▸ Aim of the task: Which lines of the listing hold the string "computer"? Show each of them.

▸ Supplied material:
○ ○ ○ ○ ○

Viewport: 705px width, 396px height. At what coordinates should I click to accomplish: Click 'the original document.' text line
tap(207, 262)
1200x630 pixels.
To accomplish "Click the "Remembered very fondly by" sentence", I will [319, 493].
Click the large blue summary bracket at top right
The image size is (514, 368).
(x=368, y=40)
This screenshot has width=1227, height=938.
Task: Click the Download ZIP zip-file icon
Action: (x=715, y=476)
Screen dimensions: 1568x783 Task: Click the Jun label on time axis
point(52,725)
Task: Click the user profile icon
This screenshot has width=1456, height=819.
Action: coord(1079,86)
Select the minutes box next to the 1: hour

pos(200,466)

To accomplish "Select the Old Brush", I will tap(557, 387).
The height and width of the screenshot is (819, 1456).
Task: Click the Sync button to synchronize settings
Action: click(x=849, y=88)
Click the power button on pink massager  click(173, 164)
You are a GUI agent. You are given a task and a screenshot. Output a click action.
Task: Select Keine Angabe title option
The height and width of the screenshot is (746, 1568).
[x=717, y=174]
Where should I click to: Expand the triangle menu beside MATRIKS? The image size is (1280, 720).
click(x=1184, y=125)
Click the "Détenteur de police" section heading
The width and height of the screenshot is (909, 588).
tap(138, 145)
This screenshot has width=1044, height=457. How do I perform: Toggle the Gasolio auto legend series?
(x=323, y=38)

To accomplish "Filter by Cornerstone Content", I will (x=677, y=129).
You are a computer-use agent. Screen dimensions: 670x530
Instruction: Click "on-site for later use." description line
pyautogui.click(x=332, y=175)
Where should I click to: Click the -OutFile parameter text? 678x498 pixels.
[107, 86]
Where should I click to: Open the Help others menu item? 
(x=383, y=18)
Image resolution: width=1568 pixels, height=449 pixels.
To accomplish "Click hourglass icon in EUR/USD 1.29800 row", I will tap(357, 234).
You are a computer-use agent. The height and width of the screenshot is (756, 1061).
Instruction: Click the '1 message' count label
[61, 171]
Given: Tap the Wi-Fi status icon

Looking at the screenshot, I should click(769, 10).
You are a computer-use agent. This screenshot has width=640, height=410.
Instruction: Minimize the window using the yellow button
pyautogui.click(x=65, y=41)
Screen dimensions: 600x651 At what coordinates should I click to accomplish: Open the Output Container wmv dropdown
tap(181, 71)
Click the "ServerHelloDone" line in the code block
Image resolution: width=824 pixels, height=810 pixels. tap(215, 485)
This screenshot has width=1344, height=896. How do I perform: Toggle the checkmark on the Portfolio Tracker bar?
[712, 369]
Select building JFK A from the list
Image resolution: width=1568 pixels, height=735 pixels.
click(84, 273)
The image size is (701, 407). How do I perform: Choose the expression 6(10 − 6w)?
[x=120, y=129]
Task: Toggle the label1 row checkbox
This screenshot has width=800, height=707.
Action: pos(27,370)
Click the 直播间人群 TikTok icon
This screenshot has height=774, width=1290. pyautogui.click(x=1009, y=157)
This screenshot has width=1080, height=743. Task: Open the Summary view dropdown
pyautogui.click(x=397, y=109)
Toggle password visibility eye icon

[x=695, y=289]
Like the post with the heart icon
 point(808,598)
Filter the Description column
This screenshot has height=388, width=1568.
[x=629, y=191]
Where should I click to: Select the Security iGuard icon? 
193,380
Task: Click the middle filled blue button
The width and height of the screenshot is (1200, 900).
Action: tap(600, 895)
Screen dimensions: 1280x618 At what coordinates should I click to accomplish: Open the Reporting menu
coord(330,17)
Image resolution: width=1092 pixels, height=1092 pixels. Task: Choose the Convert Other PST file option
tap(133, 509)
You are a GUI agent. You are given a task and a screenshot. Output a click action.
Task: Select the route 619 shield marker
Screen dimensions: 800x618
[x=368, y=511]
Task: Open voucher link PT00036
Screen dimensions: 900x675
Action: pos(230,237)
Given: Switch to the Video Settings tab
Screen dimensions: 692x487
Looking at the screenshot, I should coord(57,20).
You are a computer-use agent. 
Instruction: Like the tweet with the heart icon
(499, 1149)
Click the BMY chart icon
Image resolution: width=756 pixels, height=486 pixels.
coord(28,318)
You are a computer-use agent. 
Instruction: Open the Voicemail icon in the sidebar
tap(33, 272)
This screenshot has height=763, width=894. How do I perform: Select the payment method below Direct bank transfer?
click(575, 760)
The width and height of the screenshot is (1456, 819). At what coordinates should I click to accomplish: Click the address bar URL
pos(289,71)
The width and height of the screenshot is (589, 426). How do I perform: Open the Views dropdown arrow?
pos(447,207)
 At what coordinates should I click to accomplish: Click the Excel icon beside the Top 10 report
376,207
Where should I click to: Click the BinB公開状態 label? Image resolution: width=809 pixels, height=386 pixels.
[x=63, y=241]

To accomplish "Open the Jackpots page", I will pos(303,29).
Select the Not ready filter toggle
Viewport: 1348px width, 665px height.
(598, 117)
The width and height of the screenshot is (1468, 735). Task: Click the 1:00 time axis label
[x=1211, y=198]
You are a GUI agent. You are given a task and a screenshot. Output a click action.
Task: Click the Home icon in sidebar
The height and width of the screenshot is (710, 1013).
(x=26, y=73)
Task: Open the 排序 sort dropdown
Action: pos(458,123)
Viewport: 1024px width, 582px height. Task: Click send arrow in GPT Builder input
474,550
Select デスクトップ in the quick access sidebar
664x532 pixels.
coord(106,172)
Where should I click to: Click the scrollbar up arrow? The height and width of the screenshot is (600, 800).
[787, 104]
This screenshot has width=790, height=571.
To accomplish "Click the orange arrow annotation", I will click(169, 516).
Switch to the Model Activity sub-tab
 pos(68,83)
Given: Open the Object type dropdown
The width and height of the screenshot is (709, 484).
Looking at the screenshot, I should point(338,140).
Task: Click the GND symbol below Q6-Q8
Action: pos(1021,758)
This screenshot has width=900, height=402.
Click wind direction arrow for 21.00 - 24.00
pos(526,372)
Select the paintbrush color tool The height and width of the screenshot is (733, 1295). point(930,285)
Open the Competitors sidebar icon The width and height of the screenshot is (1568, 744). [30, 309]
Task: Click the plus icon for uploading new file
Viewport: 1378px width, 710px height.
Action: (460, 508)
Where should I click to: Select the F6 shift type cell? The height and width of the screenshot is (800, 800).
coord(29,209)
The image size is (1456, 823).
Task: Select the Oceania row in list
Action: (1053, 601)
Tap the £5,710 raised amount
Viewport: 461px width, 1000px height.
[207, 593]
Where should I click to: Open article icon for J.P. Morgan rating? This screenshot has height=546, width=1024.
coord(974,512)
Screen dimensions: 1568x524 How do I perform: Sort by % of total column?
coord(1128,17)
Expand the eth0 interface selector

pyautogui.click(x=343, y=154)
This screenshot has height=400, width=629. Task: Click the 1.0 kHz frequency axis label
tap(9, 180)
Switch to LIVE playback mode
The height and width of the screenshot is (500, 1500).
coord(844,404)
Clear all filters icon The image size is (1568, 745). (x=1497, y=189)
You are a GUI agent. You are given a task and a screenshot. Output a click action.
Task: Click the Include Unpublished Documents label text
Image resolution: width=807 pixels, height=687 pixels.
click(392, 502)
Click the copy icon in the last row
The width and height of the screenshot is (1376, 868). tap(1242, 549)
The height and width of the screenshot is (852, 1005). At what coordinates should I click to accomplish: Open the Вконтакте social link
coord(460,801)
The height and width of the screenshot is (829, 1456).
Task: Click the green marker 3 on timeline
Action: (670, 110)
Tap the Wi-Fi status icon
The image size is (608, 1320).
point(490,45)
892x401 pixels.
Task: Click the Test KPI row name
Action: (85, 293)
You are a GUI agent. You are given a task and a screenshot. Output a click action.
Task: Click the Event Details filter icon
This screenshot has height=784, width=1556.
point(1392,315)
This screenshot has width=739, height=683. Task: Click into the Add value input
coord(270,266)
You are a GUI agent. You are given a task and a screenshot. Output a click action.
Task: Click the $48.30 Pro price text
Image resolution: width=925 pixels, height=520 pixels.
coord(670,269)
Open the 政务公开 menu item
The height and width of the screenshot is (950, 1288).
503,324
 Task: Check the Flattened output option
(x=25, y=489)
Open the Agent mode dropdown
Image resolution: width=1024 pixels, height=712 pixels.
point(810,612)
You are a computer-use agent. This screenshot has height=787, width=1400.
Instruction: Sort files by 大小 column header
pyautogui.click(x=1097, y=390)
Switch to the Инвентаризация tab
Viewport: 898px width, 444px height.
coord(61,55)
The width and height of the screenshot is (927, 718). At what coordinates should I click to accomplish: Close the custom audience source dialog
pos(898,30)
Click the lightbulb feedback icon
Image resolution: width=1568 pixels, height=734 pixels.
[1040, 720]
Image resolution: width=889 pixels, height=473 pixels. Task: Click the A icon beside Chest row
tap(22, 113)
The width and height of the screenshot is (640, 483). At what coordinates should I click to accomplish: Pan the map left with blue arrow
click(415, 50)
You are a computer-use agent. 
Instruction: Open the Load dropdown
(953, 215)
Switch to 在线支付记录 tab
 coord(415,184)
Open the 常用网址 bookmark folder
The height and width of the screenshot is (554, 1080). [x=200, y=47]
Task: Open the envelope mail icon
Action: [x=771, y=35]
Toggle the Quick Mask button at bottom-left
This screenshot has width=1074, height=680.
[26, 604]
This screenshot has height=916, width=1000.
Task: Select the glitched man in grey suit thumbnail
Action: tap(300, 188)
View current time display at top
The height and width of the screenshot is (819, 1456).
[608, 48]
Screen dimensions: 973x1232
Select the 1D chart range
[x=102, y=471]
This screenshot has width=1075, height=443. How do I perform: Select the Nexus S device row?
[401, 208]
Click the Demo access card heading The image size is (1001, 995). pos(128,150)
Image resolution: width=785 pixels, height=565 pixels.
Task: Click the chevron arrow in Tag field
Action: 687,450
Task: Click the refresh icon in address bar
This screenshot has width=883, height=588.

○ ○ ○ ○ ○

▸ Output of the exercise:
You are a computer-use agent. Screen dimensions: 670x530
You are a computer-use agent. The height and width of the screenshot is (756, 1061).
You are a computer-use agent. This screenshot has width=640, height=410.
You are a computer-use agent. 
You are a computer-use agent. 
You are a computer-use agent. This screenshot has height=787, width=1400.
You are a computer-use agent. 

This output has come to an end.